Svelato il mistero dei post pixellati della Casa Bianca: Trump lancia una nuova app per la sua propaganda

Quando nella giornata di giovedì 26 marzo il profilo ufficiale della Casa Bianca ha iniziato a postare su X e Instagram strane immagini pixellate, molti hanno pensato che fosse il preludio all'ennesimo annuncio dirompente da parte del presidente Donald Trump. La soglia di attenzione si è ulteriormente innalzata dopo la pubblicazione di un video altrettanto criptico di appena 7 secondi nel quale una voce in reverse audio annunciava un "lancio imminente". Visto il clima geopolitico e l'imprevedibilità del presidente, qualcuno aveva anche temuto una nuova escalation militare sul fronte iraniano. Il giorno successivo il mistero è stato finalmente svelato e, per fortuna, il grande annuncio riguardava sì un lancio, ma non di un missile: "LANCIATA: L'APP DELLA CASA BIANCA", è stato il messaggio rivelatore, rigorosamente in caps lock, secondo lo stile urlato trumpiano.
Cos'è la nuova app annunciata dalla Casa Bianca
La novità che ha suscitato tanta curiosità si chiama "The White House". Disponibile sia sugli Store di Apple, sia su quelli di Google, è, molto banalmente, l'ennesimo strumento di propaganda di Trump per esaltare le azioni della sua presidenza.

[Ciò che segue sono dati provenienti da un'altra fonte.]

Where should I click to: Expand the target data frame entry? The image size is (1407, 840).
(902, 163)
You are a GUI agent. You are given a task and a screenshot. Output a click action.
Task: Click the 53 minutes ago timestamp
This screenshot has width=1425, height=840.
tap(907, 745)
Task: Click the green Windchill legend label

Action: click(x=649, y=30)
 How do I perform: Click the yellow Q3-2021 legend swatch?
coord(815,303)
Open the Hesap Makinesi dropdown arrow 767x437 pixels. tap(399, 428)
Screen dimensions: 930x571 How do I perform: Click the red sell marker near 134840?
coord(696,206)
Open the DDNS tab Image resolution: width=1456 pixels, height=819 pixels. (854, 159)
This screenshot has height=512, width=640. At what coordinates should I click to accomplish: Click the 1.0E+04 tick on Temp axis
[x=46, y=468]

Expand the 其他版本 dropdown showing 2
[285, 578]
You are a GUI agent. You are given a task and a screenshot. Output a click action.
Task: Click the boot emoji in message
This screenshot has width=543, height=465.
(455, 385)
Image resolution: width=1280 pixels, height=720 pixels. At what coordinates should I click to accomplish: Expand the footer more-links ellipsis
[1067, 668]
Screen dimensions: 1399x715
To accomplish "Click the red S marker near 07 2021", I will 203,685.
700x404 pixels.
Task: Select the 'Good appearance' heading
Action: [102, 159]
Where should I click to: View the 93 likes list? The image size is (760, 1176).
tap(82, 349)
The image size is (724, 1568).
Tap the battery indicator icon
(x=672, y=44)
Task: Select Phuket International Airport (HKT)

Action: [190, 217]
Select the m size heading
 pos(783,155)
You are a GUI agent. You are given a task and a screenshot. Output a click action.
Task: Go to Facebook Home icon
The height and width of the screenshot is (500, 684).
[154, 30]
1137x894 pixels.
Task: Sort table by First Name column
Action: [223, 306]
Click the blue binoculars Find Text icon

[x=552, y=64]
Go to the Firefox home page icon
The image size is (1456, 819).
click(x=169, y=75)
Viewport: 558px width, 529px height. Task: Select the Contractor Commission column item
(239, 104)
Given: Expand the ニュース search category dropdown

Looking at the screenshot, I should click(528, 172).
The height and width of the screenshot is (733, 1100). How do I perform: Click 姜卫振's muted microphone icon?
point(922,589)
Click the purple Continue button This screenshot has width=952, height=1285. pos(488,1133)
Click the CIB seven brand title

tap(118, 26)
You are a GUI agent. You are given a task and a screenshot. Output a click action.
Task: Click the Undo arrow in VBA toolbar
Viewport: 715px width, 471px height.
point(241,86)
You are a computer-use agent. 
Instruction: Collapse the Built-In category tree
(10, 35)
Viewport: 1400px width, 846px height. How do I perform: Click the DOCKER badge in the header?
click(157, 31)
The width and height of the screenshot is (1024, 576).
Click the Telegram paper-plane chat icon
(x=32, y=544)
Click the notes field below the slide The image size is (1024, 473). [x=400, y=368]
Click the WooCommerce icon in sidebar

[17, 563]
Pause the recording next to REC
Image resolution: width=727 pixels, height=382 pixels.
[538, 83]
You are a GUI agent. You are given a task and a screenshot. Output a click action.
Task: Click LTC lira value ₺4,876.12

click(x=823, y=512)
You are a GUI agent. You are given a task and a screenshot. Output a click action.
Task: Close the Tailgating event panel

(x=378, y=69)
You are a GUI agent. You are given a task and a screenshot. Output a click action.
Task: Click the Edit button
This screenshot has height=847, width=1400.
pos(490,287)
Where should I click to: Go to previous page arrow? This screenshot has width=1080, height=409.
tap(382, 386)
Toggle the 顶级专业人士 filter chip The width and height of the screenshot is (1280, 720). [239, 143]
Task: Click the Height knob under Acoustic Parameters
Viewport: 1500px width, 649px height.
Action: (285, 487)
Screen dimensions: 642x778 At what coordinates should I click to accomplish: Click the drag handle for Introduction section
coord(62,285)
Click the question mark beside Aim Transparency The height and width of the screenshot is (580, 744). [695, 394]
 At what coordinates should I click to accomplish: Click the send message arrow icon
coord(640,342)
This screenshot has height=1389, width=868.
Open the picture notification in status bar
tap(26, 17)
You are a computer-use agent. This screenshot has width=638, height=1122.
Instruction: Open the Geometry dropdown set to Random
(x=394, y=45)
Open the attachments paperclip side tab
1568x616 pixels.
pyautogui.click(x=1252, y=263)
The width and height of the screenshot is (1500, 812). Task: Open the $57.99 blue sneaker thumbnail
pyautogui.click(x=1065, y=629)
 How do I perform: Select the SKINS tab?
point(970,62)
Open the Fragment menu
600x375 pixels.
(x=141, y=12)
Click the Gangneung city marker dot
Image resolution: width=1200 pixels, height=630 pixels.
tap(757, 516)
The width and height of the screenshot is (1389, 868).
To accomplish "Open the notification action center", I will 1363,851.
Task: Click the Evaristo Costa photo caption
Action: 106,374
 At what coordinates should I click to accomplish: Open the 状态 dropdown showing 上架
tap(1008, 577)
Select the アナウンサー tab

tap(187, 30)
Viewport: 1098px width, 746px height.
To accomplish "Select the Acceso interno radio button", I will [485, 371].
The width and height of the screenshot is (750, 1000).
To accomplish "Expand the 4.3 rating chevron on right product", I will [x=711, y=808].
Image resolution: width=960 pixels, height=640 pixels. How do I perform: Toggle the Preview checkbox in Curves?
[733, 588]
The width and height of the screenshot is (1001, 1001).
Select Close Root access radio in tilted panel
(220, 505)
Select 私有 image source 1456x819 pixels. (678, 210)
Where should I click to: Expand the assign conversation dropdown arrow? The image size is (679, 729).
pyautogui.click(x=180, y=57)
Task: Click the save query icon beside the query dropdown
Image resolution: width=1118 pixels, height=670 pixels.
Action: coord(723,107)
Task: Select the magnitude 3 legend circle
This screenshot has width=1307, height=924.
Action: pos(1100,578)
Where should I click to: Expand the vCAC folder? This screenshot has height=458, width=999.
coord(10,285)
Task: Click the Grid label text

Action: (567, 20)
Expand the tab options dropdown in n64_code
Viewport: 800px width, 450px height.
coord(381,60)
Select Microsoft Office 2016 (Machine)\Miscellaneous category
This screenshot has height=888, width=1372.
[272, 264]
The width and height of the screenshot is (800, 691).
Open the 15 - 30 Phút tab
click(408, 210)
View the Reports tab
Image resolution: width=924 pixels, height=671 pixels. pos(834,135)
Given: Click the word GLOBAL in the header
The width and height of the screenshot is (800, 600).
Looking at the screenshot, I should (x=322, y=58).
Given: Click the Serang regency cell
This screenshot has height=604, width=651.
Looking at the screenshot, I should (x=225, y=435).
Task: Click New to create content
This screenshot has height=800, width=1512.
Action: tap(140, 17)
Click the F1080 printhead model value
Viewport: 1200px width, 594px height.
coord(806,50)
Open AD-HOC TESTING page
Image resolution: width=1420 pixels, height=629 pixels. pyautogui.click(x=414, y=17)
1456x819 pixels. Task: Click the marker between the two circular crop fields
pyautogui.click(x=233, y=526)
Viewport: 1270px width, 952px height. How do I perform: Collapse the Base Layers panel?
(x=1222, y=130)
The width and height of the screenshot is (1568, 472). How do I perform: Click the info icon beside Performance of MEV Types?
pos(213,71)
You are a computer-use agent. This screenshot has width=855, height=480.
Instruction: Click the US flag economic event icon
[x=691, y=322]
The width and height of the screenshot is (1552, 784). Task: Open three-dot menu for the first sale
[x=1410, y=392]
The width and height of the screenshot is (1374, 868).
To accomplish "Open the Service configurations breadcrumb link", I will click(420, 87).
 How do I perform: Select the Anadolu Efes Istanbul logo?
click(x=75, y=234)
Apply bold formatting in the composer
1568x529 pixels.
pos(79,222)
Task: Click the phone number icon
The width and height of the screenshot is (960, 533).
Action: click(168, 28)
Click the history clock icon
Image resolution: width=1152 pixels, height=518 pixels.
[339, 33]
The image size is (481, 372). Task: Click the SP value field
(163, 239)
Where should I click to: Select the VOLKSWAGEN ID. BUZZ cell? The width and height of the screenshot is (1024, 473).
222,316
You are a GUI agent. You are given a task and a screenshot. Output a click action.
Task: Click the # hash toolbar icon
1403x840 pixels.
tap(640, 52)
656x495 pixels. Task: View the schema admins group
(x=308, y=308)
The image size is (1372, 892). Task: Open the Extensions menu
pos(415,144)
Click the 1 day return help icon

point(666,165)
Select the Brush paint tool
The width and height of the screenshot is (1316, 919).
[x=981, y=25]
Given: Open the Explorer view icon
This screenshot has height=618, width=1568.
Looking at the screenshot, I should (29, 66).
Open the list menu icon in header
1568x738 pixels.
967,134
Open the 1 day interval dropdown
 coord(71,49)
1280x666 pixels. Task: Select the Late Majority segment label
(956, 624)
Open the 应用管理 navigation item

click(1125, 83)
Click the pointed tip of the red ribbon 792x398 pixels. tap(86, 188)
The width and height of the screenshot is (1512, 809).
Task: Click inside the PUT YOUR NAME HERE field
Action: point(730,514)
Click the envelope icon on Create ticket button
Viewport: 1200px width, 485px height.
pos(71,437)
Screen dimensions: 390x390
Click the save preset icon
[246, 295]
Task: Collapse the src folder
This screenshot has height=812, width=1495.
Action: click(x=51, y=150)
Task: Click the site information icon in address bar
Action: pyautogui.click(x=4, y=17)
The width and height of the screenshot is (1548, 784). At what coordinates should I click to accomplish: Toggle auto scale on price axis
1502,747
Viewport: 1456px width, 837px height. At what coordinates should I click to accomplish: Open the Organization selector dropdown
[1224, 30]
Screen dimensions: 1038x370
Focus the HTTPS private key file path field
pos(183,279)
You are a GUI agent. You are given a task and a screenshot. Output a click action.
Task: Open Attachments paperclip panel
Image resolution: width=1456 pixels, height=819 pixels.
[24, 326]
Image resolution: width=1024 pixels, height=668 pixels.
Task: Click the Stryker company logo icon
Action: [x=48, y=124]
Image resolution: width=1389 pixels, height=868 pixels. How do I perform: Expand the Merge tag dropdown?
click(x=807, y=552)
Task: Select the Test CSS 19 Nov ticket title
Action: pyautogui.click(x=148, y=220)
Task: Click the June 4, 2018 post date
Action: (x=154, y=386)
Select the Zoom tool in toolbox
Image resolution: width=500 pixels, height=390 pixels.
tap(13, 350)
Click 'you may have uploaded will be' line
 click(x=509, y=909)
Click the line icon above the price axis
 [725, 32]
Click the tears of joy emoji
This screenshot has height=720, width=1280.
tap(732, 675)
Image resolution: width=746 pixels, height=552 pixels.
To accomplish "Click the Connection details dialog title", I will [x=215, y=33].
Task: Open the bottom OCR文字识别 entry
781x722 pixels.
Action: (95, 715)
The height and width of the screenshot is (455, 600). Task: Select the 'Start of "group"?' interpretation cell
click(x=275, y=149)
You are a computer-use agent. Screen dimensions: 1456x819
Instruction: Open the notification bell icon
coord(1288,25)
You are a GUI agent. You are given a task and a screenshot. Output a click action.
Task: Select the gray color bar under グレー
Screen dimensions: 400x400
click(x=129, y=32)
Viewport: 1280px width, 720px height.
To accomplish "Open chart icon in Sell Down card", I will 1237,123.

L'app promette dirette streaming e aggiornamenti in tempo reale ‘direttamente dalla fonte, senza filtri'. Nel breve video di presentazione scorrono immagini di missili che partono da una base militare e colpiscono con precisione il bersaglio. Uno sfoggio di potenza che è anche una dichiarazione d'intenti: la piattaforma offrirà notizie live anche sugli sviluppi – chiaramente vittoriosi – della presenza americana negli scenari bellici in cui è coinvolta.
Le omissioni e i punti oscuri
Per il momento l'app sembra proporre comunicati stampa e note di nomine governative, ma non mancano i punti controversi. Come evidenziato dalla CNBC, grand parte della piattaforma viene dedicata ai successi economici dell'amministrazione, con un focus particolare sulla diminuzione dei prezzi di alcuni beni di prima necessità (pane, latte, burro ecc…) per magnificare l'operato del governo. In questa sezione vengono però volutamente omessi i prezzi del petrolio, schizzato alle stelle dopo il blocco dello Stretto di Hormuz, e di altri prodotti come la carne e il caffè, il cui costo è lievitato rispetto agli anni precedenti.
Non solo. Tra le funzioni inserite nella piattaforma vi è anche una linea telefonica dedicata alle segnalazioni all'Immigration and Customs Enforcement (ICE), l'agenzia federale che Trump sta usando come milizia anti-immigrazione.
Il contatto diretto con l'ICE e il problema della privacy
Come sottolineato dal sito Mashable, la sezione dell'app dedicata all'ICE rimanda gli utenti alla pagina web di segnalazione dell'agenzia. Nelle note informative non viene esplicitato se l'utilizzo di questo strumento porti alla conservazione delle informazioni sugli utenti. Nella pagina dedicata alla protezione della privacy, i gestori di "White House" fanno sapere come non sia necessario fornire alcun dato sensibile né creare un account utente per accedere al sito. Tuttavia per alcuni alcuni potrebbe esserci la necessità di condividere alcune informazioni personali, come nome, indirizzo, numero di telefono, indirizzo e-mail e "altre informazioni di contatto o identificative". Se per esempio un cittadino volesse contattare la Casa Bianca o spiegare in che modo una decisione politica lo influenzerà, l'app fa sapere che verrà chiesto il nome, il codice postale e l'indirizzo email.
Complice il clima di sospetto generato dalla volontà del governo d'integrare l'intelligenza artificiale per nuove attività di sorveglianza della popolazione (qualche giorno fa il direttore dell'FBI ha ammesso che l'agenzia sta acquistando da terzi montagne di dati di privati cittadini), molti utenti temono che utilizzare la nuova app possa comportare un monitoraggio indesiderato da parte del governo sul proprio dispositivo. Al momento non esistono però elementi concreti a supporto di questa tesi.